The Rehnquist Court (1986–2005)

Miscellaneous

How did the Rehnquist Court deal with affirmative action?

A majority of the Rehnquist Court believed that any racial classifications, even those designed to help historically disadvantaged groups, must satisfy the highest form of judicial review—known as strict scrutiny. However, in a narrow 5–4 decision, the Court approved of the University of Michigan Law School’s affirmative action policy in its 2003 decision Grutter v. Bollinger. Writing for the Court, Justice Sandra Day O’Connor reasoned that the law school’s policy, which sought to achieve a “critical mass” of minority students but not a specific numerical quota, furthered the compelling state interest of achieving a diverse student body. The majority reasoned that the law school’s policy allowed for an individualized review of each applicant. At the end of her opinion, O’Connor wrote that there would no longer be a need for such policies 25 years from now: “We expect that 25 years from now, the use of racial preferences will no longer be necessary to further the interest approved today.”

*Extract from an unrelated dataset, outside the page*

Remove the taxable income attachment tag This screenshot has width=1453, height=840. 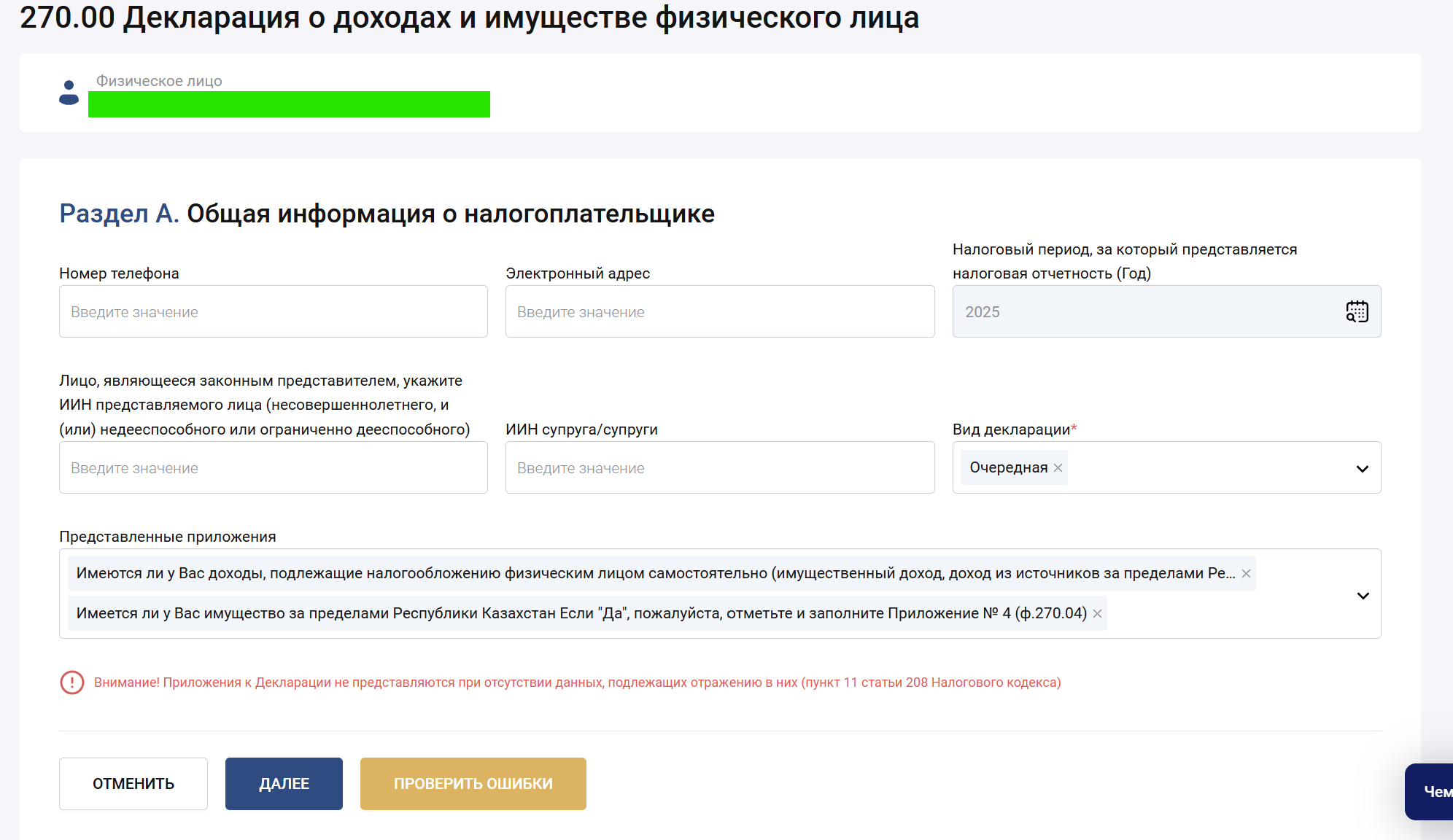pos(1246,574)
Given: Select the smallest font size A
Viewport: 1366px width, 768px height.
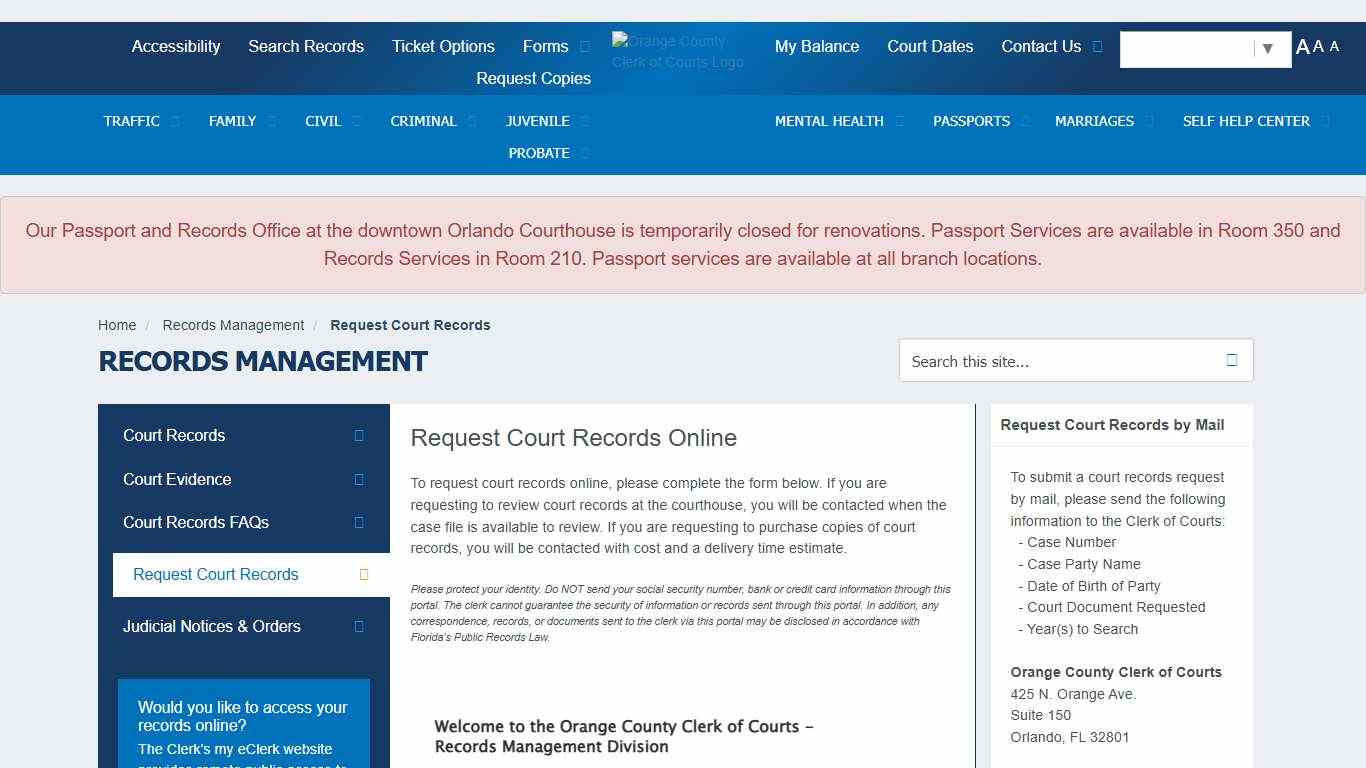Looking at the screenshot, I should [1334, 47].
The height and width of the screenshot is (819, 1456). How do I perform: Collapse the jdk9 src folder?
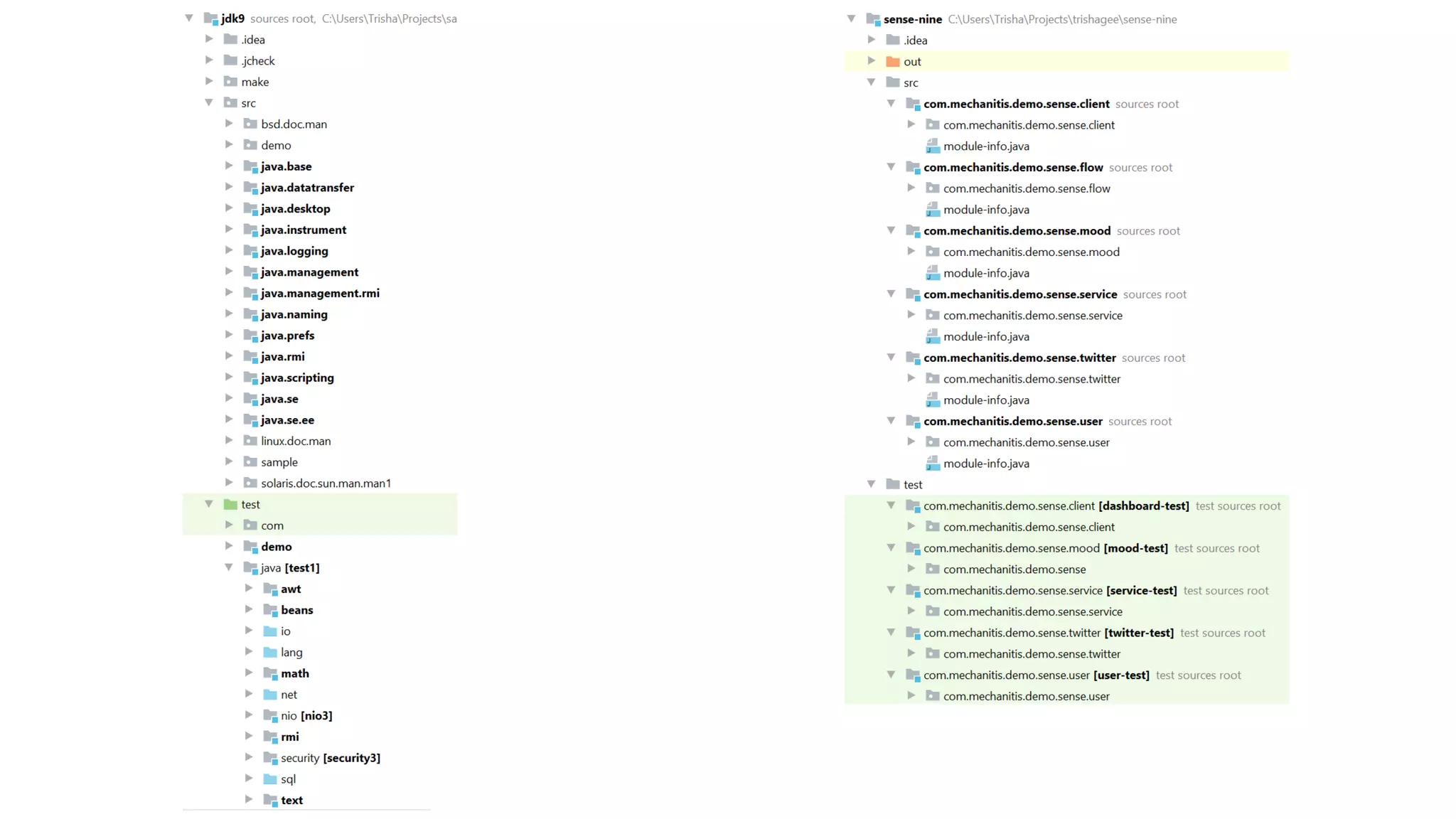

However, in the companion case Gratz v. Bollinger, the U.S. Supreme Court invalidated an affirmative action policy by the University of Michigan’s undergraduate institution. The undergrad policy gave twenty points to many minority candidates. A majority of the justices believed that this policy was closer to the quota policy struck down by the Court in its 1978 Bakke decision. The justices said that the policy of adding points automatically failed to give sufficient individualized consideration of prospective students.